Dès lors, Nasser Bourita, ministre marocain des Affaires étrangères, peut prendre ses aises et s’étendre dans une longue déclaration à expliquer pourquoi cette résolution « revêt une importance particulière [et] recèle une évolution qualitative ».

Derrière les mots qui disent ce bonheur, se trouve, paradoxalement, l’explication du vote russe. Intervenant devant l’honorable instance suprême de l’ONU, le représentant permanent de la Russie reproche aux Etats-Unis, porte-plume de la résolution, d’avoir opté pour un "langage vague et ambigu" qui peut être interprété comme une volonté "d’influer sur la direction du processus politique".  

En clair, pendant que la presse algérienne nous tannait la peau avec sa certitude que les Etats Unis étaient en train de lâcher le Maroc, Moscou fait grief à Washington de pencher pour l’approche marocaine au détriment des thèses algériennes, occultant à dessein que par la même occasion se sont 12 autres membres du Conseil de sécurité, dont trois permanents, qui ont voté cette résolution.

Il y a deux façons d’appréhender l’attitude russe : s’en tenir au texte de l’explication de son abstention et la percevoir comme une hostilité aux positions défendues par Rabat.
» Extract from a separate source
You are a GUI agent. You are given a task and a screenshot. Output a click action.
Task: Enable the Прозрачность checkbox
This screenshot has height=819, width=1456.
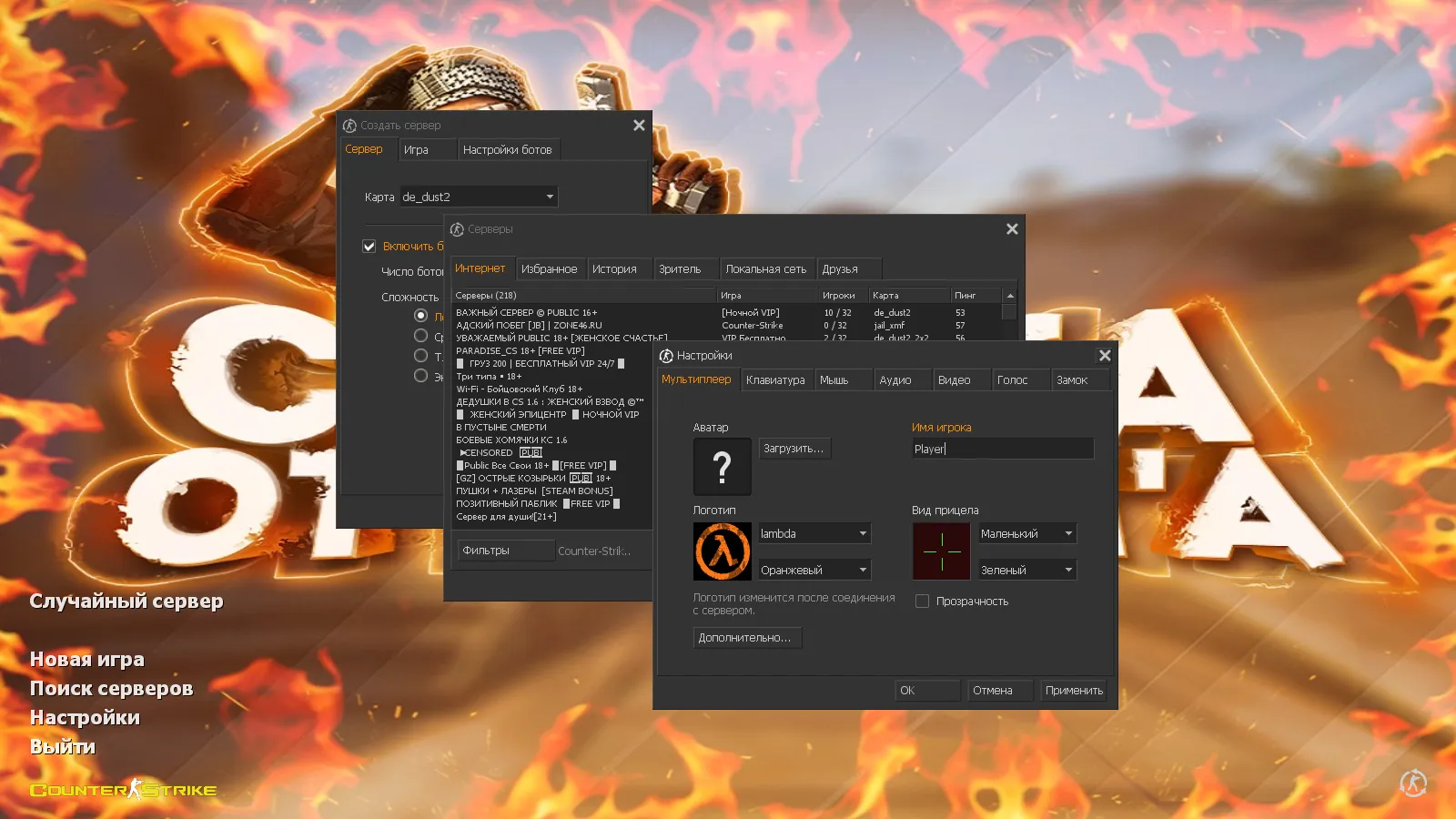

Ou s’arrêter à son abstention et ne tenir compte que de sa retenue dans le recours, au grand dam d’Alger, à son droit de veto qui aurait bloqué la résolution.

Pour dire différemment les choses, si à une autre époque et pour d’autres raisons, Henri IV avait estimé que Paris valait bien une messe, Poutine n’a pas considéré qu’Alger vaut un veto.